Встретившись с капитаном Мариным, выглядевшим сонным блондином-увальнем, и объяснив ему задачу, Никифор вернулся к себе в кабинет и обнаружил там Климчука, разговаривающего с кем-то по вижн-системе: на нём были очки.
– О, как раз ты мне нужен! В следующий раз оставляй записку, где тебя искать, раз на звонки не отвечаешь.
Климчук весело отмахнулся.
– Оставлю, как одна кладовщица писала: ушла, буду, когда вернусь.
Усмехнулся и Никифор:
– И что я тебя терплю? Давно надо было отсадить в общий курятник.
– Ты без меня как лошадь без всадника, – ещё больше развеселился Виктор. – Как там в песне поётся: с тобой я не могу и без тебя никак, ты самый злобный друг и самый нежный враг.
– Не путай грешное с праведным. Это песня про нормальных любящих людей, а не про голубых, на которых ты намекаешь. Командир разрешил взять тебя в аренду.
– Обалдеть! А он знает, что я и так взял дополнительное дело?
– Все претензии к нему.
– Так зачем я тебе нужен?
– Объясняю дислокацию.

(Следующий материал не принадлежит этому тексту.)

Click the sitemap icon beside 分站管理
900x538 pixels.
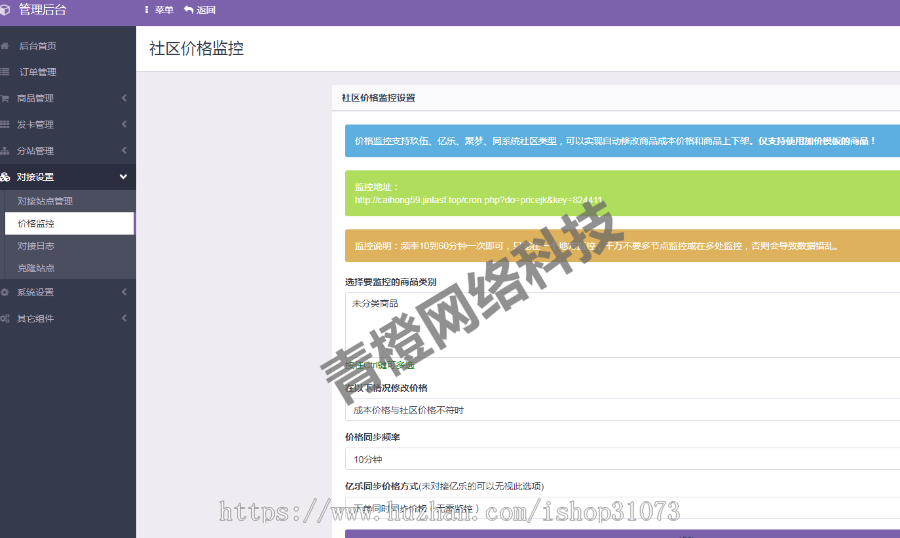(x=5, y=151)

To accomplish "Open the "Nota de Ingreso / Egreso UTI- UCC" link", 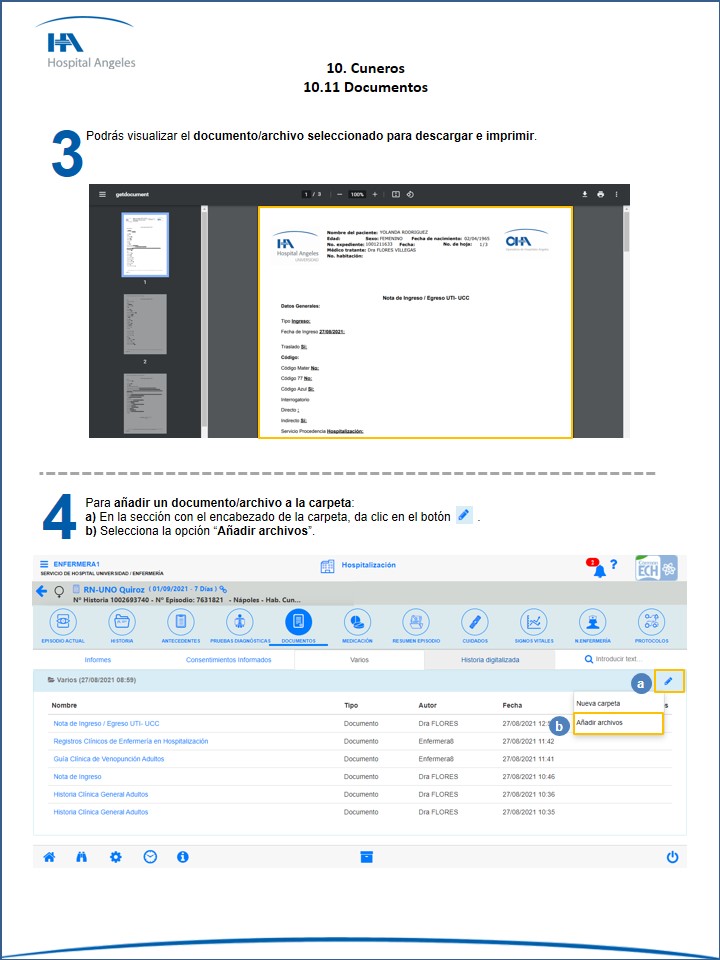I will click(x=106, y=723).
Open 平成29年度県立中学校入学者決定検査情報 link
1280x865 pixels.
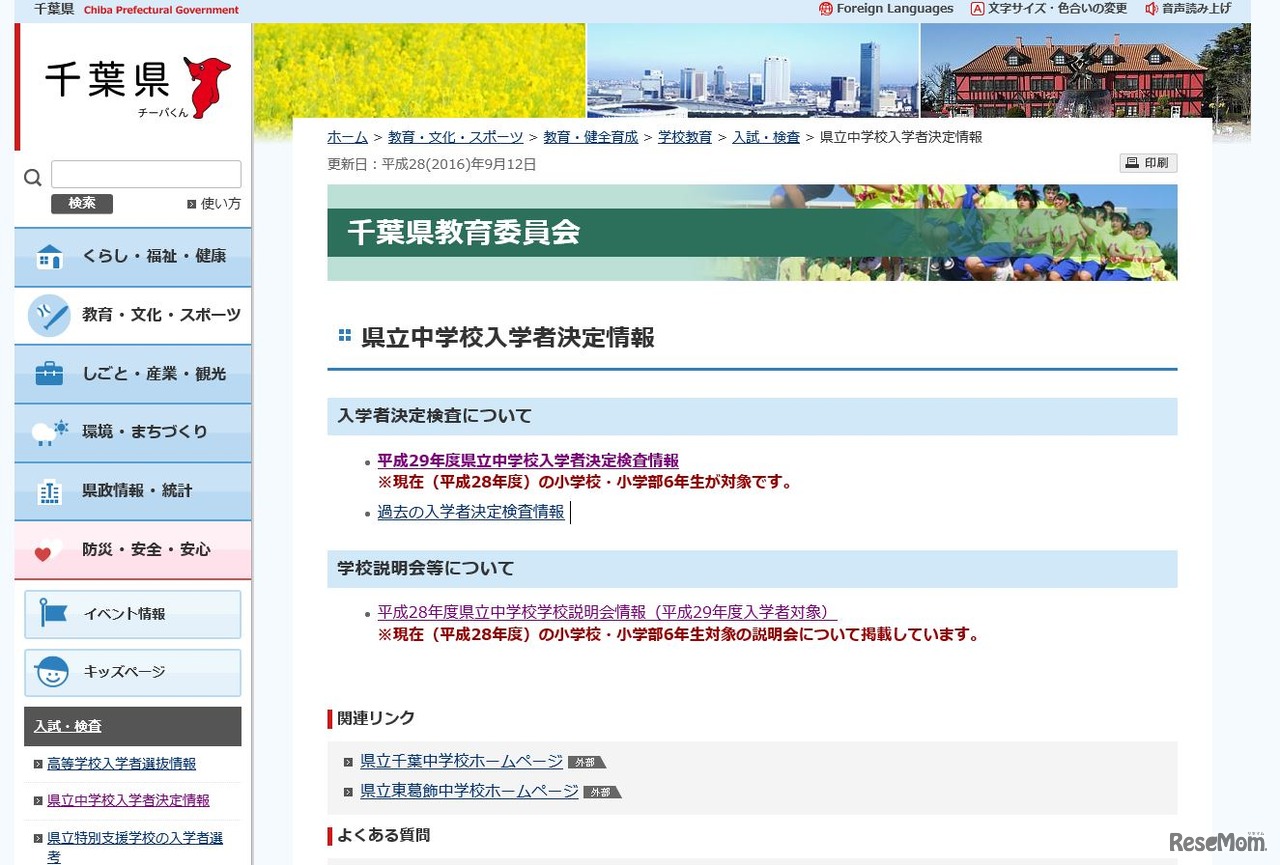[527, 460]
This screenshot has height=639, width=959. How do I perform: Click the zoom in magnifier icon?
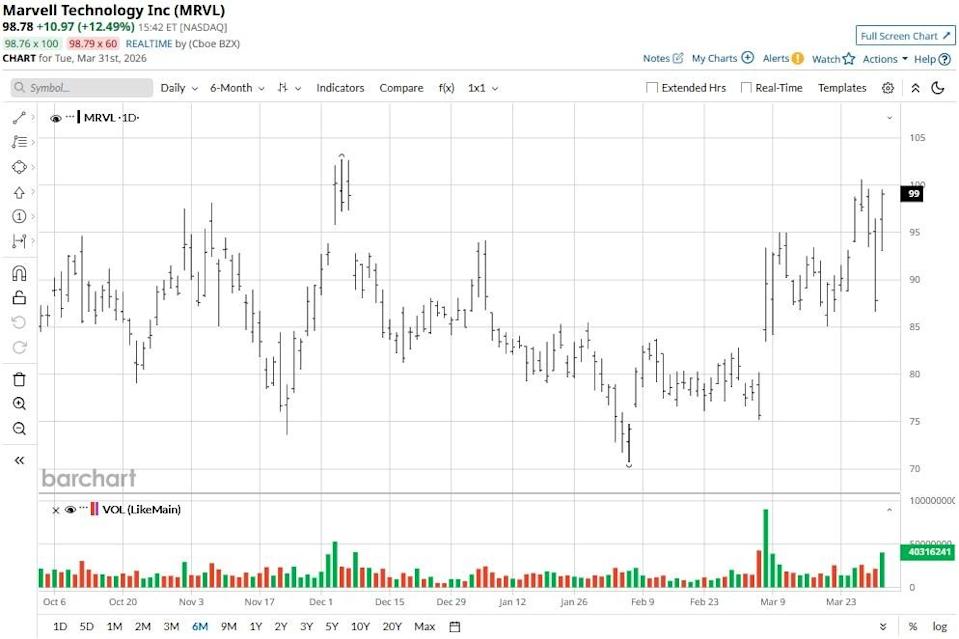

Вокруг этой истории со смертью физика Истомина разворачивается какой-то странный бедлам. Я думал, шеф просто перестраховывается, поручая мне расследование, всё оказалось не так просто. Это не обычное дело, каких немало случается в нашей жизни.
Климчук посерьёзнел:
– Внимательно слушаю.
Никифор быстро объяснил капитану суть происходящего.
– Сколько сейчас на твоих?
Виктор посмотрел на часы: у него были новейшие «Сейко» с чипом связи.
– Двенадцать тридцать пять.
– А на моих тринадцать сорок три. Я трижды побывал в квартире Истомина, и после каждого посещения мои часы начинали спешить.
– Жесть!
– Вот-вот, и я того же мнения.
– Я почти ноль в формулах, для меня что уравнение Шрёдинхера, что Улёта – Девита, одно сотрясение воздуха.
– Это разные уравнения, но Истомин смог дополнить Уилера интегралом Шрё…
Климчук поднял руки вверх:
– Остановись! Я всё равно не запомню. Вообще поражаюсь твоей памяти, если честно. Лично мне удаётся запомнить только то, что связано с реальными вещами, математика для меня – тёмный лес.
– Мне просто повезло, – отмахнулся Никифор. – Мой научный руководитель в те времена, когда я пытался заниматься диссером, требовал запоминать головоломные вещи, чтобы держать мозги в активном состоянии. К примеру, знаешь, чему равняется фундаментальный предел температуры для нашей Вселенной?
– Я псих, по-твоему? В голову не пришло бы запоминать.
– Так вот он равен, – Никифор задумался на мгновение, – ста сорока одному миллиону шестистам восьмидесяти тысячам восьмистам на десять в двенадцатой степени триллионов градусов.
– Триллионов?! Очуметь! И ты запомнил?!
– Как видишь.
– А что такое фундаментальный предел?
– Существует ряд констант разных взаимодействий, которые проявлены в нашей реальности: постоянные Хаббла и Планка, константы Ньютона, Эйнштейна, Бора и так далее, коим подчиняется ткань бытия. Что касается предела температуры для материи в нашем континууме, то он, по сути, определяет состояние при сжатии всей материи Вселенной в чёрную дыру.